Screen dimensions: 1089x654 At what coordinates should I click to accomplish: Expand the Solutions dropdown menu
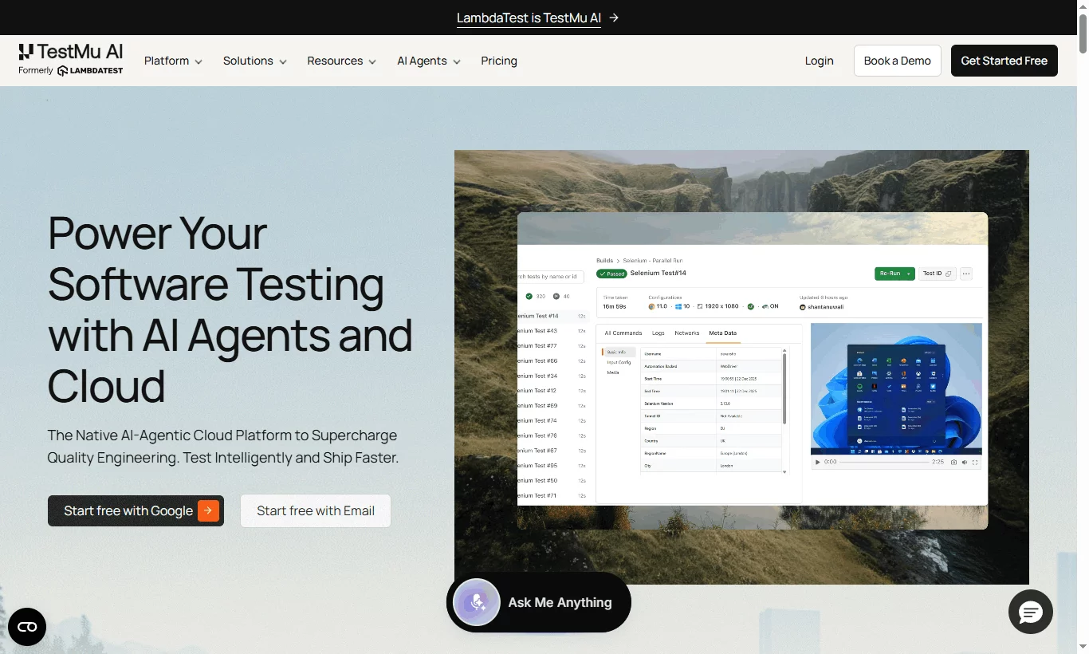click(x=255, y=61)
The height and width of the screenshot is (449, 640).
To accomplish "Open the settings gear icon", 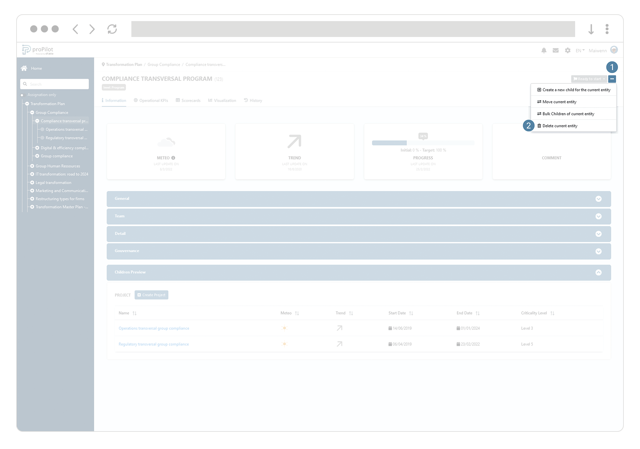I will pos(568,50).
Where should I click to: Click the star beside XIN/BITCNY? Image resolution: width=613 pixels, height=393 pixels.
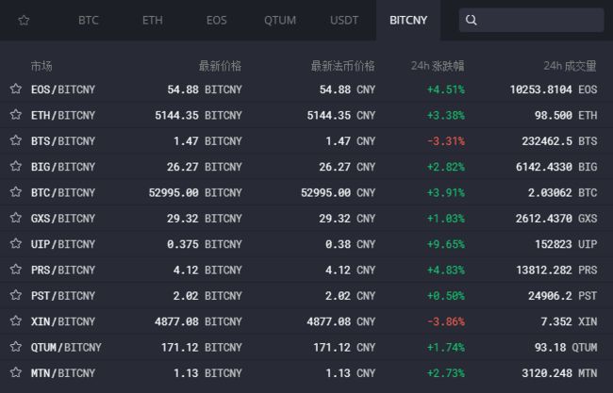(16, 320)
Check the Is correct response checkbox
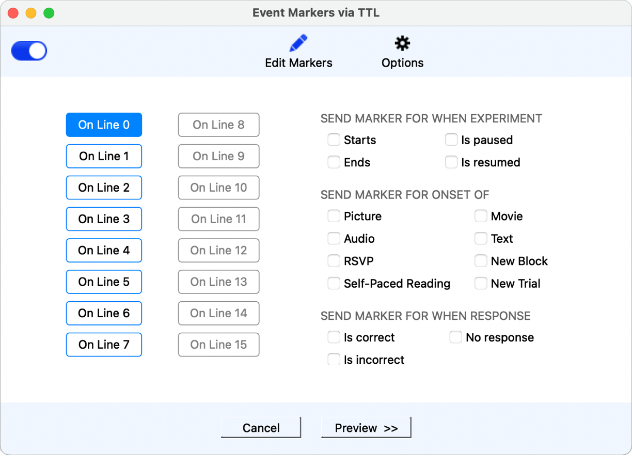Image resolution: width=632 pixels, height=464 pixels. coord(334,337)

## Set task
Copy out, word for word, the part of the material that opens with the line containing "Where should I" and runs through the end of the material. Leave the pictures out of your copy.

## Correct answer
Where should I click to: Click the star beside XIN/BITCNY? Image resolution: width=613 pixels, height=393 pixels.
(16, 320)
Check the Is correct response checkbox
Image resolution: width=632 pixels, height=464 pixels. coord(334,337)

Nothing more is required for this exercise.